Единственным развлечением дяденьки были самодельные игрушки, например, «морской житель» в бутылке, старые часы с боем, которые он любил разбирать и чинить, и другие предметы. Иногда он приглашал меня и моего младшего брата Мстислава посмотреть на игрушки, но когда однажды трехлетний Славик потянулся рукой к бутылке, он едва не набросился на него с кулаками.
– Почему дяденька такой странный? – спрашивала я няню.
– Его, деточка, бык забодал, – отвечала она.
В обширной семье Мещериных-Грабарей ни в одном из последующих поколений не было никого, кто интересовался бы техникой. «Был когда-то один, – скажут потомки, – да и того бык забодал».

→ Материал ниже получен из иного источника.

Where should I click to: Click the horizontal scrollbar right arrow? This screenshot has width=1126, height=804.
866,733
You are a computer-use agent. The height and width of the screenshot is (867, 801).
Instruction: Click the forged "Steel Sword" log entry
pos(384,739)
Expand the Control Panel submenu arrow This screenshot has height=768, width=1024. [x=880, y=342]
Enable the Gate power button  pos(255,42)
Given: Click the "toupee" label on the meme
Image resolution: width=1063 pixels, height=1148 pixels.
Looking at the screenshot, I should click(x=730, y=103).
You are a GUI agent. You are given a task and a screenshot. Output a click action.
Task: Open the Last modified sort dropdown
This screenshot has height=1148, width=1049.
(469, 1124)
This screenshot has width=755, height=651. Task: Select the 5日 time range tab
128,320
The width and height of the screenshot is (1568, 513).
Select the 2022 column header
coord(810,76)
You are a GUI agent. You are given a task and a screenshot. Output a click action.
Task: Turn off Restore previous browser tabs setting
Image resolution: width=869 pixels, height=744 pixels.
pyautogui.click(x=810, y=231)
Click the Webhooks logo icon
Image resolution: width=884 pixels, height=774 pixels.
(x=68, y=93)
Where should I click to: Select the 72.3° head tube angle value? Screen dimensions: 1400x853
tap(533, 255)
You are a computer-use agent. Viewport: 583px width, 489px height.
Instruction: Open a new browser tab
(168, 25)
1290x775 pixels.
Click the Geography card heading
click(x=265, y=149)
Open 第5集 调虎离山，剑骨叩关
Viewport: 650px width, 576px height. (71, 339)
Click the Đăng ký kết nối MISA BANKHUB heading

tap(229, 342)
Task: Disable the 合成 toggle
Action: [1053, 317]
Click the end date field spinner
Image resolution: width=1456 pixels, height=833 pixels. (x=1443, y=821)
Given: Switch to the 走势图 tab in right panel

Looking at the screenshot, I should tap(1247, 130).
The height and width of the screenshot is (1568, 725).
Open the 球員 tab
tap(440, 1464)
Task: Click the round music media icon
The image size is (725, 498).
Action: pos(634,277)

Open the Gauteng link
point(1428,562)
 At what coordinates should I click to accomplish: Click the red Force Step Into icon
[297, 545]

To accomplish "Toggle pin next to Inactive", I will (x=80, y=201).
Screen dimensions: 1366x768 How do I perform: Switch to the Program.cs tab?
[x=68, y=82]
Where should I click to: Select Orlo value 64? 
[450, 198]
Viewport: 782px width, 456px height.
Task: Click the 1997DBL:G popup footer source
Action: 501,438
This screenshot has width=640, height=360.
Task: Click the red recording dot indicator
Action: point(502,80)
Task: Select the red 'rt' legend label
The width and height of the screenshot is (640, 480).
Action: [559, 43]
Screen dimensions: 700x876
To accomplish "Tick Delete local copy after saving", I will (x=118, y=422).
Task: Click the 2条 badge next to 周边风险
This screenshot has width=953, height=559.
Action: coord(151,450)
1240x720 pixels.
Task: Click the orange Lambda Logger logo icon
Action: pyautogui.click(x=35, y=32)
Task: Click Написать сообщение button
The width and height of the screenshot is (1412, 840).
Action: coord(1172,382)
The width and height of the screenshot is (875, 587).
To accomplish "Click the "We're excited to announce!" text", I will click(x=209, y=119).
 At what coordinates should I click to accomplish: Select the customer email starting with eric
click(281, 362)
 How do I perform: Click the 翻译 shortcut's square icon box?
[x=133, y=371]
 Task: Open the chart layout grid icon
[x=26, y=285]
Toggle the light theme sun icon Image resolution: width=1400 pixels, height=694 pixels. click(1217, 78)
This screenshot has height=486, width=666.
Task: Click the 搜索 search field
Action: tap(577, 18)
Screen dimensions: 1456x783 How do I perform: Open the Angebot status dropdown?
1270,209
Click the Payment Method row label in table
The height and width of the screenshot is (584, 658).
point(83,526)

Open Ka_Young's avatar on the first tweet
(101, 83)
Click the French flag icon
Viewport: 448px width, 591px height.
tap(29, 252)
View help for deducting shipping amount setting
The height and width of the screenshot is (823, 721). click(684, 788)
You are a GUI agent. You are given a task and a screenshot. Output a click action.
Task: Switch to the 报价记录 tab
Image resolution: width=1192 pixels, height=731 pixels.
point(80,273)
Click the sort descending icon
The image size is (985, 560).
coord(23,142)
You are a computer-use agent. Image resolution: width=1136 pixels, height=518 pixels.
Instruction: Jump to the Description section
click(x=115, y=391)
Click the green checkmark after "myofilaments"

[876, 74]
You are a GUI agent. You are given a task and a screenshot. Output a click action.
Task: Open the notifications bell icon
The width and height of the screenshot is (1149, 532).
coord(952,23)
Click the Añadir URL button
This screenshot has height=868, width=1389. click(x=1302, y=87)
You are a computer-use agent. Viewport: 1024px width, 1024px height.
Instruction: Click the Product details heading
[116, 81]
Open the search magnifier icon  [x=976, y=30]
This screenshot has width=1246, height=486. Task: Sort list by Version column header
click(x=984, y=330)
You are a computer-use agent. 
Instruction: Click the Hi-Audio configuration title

После октябрьской революции 1917 года многие люди в России были лишены гражданских прав. «Лишенцами» оказались бывшие белогвардейцы, дворяне, помещики и их дети, родственники лиц, уехавших за границу, а впоследствии также семьи нэпманов и раскулаченных крестьян. Лишенцев не принимали даже на самую низкооплачиваемую государственную работу. Они не имели трудовых книжек и не могли получать продуктовые карточки. Каждый выживал, как умел: дворяне становились учителями танцев или краснодеревщиками, их жены – домашними портнихами, кто-то промышлял на барахолке. Многие постепенно деклассировались и нередко спивались.
Самой незащищенной категорией лишенцев стали гувернантки, приехавшие в Россию на заработки и не успевшие вовремя вернуться к себе на родину. Они очутились в настоящей ловушке. В конце 20-х годов выезд из страны им был запрещен, а здесь отказано в праве на работу.
Ада Робертовна
Тяжелее всего в ту пору пришлось пожилым гувернанткам, единственным источником существования которых служили частные уроки иностранных языков. К их числу принадлежала Ада Робертовна, по происхождению швейцарская немка.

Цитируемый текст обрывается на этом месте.